Limitations and Potential Issues:

  1. Problem submission takes a second or two. The data storage rate will be slow.
  2. It will take a moment for the iframe to load. Student data will not be available until it does.
  3. The iframe should only be created once. If going to a new unit in the same subsection creates a second one, that’s a problem.
  4. XBlocks are not designed to store large amounts of data this way (as per a conversation I had with @dave ). He mentioned that 2MB per learner was causing service outages. I’m hoping that 100k will be suitable.
  5. The learner will be able to see the problem in its regular location on the page, as well as on the Progress page.
  6. XBlock URLs are based on the problem ID. The less we have to put that in by hand, the better.

Here is the wonderful solution to #5 above. The storage/problem will be hidden in our syllabus quiz, as a “Click here to indicate that you have read and agree to the honor code” button. A tiny part of the problem state will be reserved for that part of the problem, and the other 99.9k will be available for other storage.

Q&A:
Q: Is this a horrible Frankenstein of a solution?
A: Yes! Yes it is.

Q: Will this work on mobile?
A: Mobile app, no. Mobile browsers, yes.

Q: Is it particularly brittle?
A: Strangely enough, probably not!

  • XBlock URLs are (to my understanding) the way the mobile app works, so they’re not going away any time soon. Hopefully @antoviaque and other folks working on Blockstore will tell me if there’s any potential interference there.
  • Custom JS Problems are listed as “full support”, so they’re not going away.

Q: Where are you going to deploy this?
A: First, on an internal test course.

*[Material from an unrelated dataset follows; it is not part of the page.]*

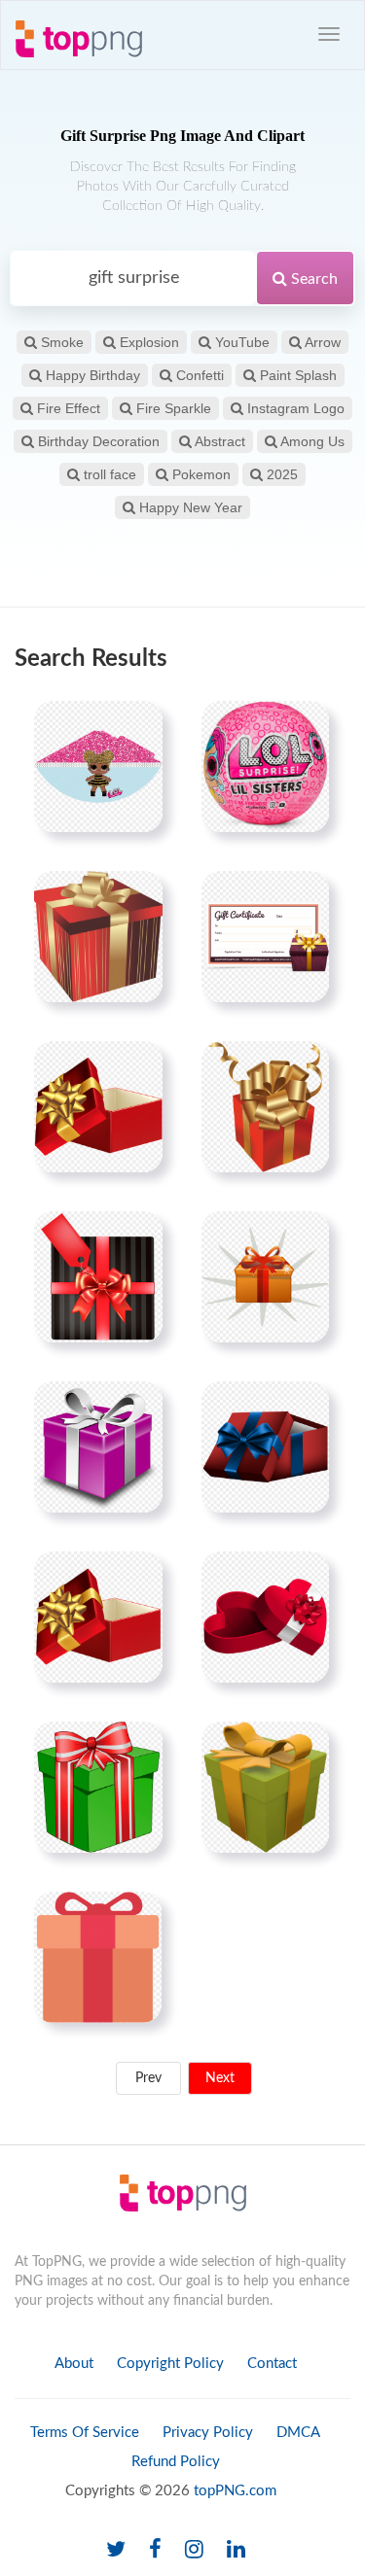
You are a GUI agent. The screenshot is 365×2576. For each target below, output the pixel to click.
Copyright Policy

After that, it’s going into our standard boilerplate course so that we can use it in all our new courses.

Q: What are you actually going to do with this?
A: I’m glad you asked! We could…

  • Use it to show and hide content later in the course based on learner activity early on.
  • Keep short essays or goal-setting documents to show to our learners, so they can revise them.
  • Enable Custom JS problems to keep state across multiple instances, or to inherit state from a previous assignment.
  • Do lots of fun game-oriented stuff.

Progress!

This is the JSInput problem that will serve as our data store. Right now it doesn’t have anything fancy in it, it’s just a “do you agree” checkbox.

The next step will be making it easy for javascript developers to access the data, and creating a way to check the amount that’s stored before we send it to the server. No reason to let malicious people store enormous files, after all.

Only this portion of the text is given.